After the join: I end up with the full 58,189 rows as expected, but I also have 41 columns. However, I’m getting missing values in all the new columns from the ABC-XYZ-RFM-Churn analysis (ABC, XYZ, Recency, RFM, and Churn). I’ve tried adjusting the join settings and checked row and column counts along the way, but nothing changes.

I’m out of ideas—any suggestions?

As @mlauber71 rightly says, your question is not one we can answer definitively from a technical perspective since your problem is quite possibly down to the analysis of your data, and how it should be joined. The configuration of your joiner may also be problematic but we can’t tell from what you have written so far. Without being able to see your data, all we can do is point you at how things work technically which probably won’t find a solution to your problem very quickly.

This brings me back to my earlier suggestions:

Ideally put in some row filters to reduce the incoming data for the joiner to just one item that you know should be joined.
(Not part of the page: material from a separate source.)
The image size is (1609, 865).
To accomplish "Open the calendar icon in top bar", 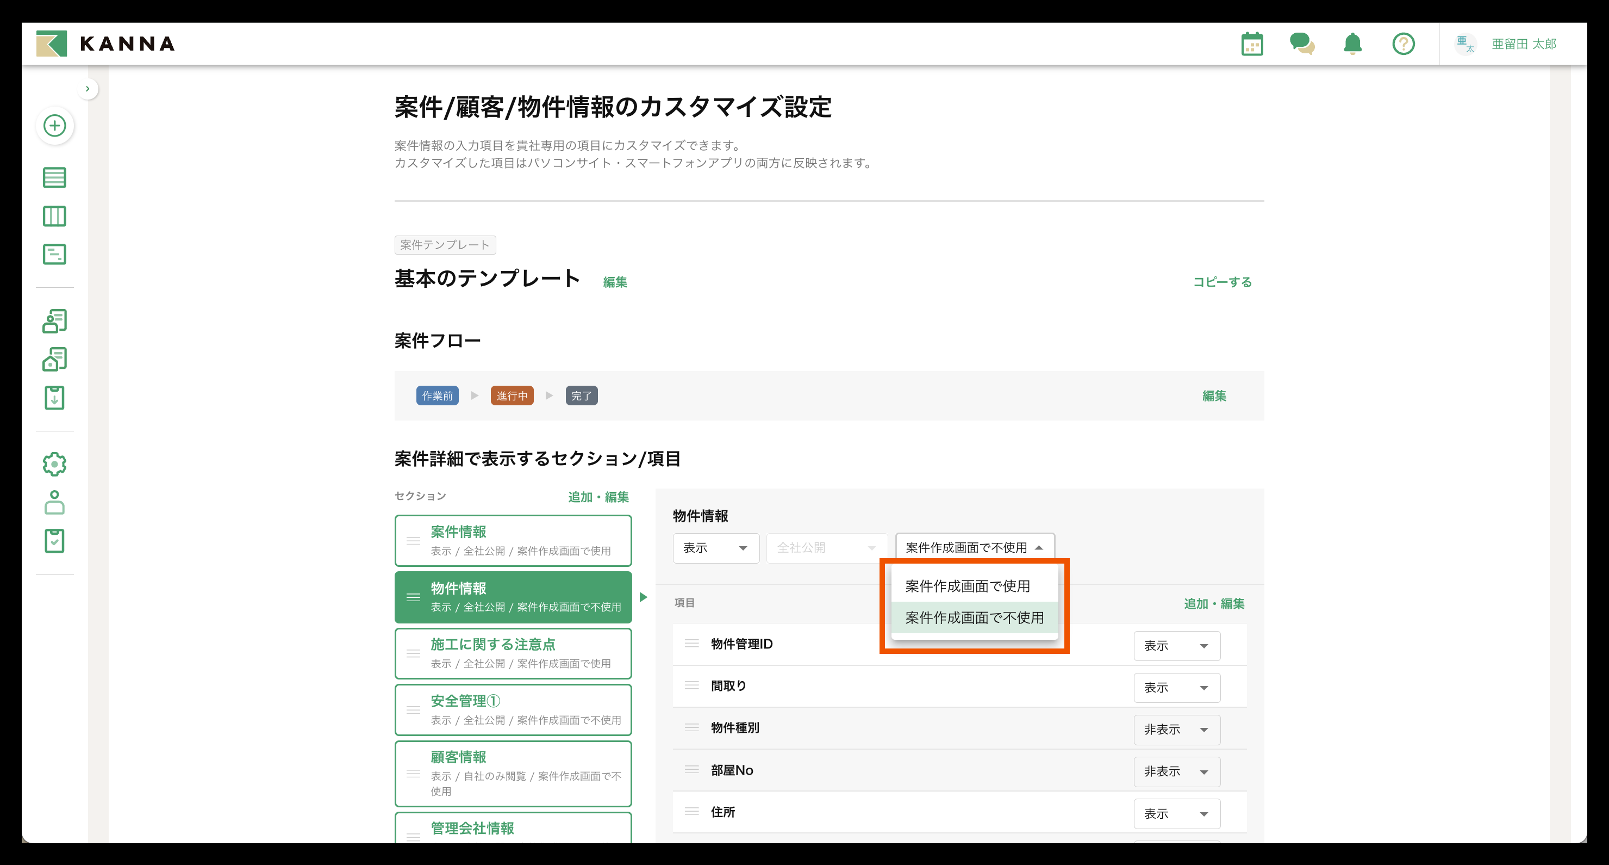I will [1251, 43].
Then see what the results are for the joiner. It is always easier to work with a small data sample when trying to work out what is going wrong, than to work with a massive number of rows which just masks the problems and confuses everything. Test it small and then scale it up, and test again.

I would suggest you upload that sample data to the forum (with anything sensitive anonymized or redacted).

If your data looks like it ought to join, but you are seeing missing values in the columns, as I believe you have suggested, then showing us how you have configured the joiner, or better still uploading a small workflow containing just that input data and the joiner is likely to be your best chance for finding a successful outcome.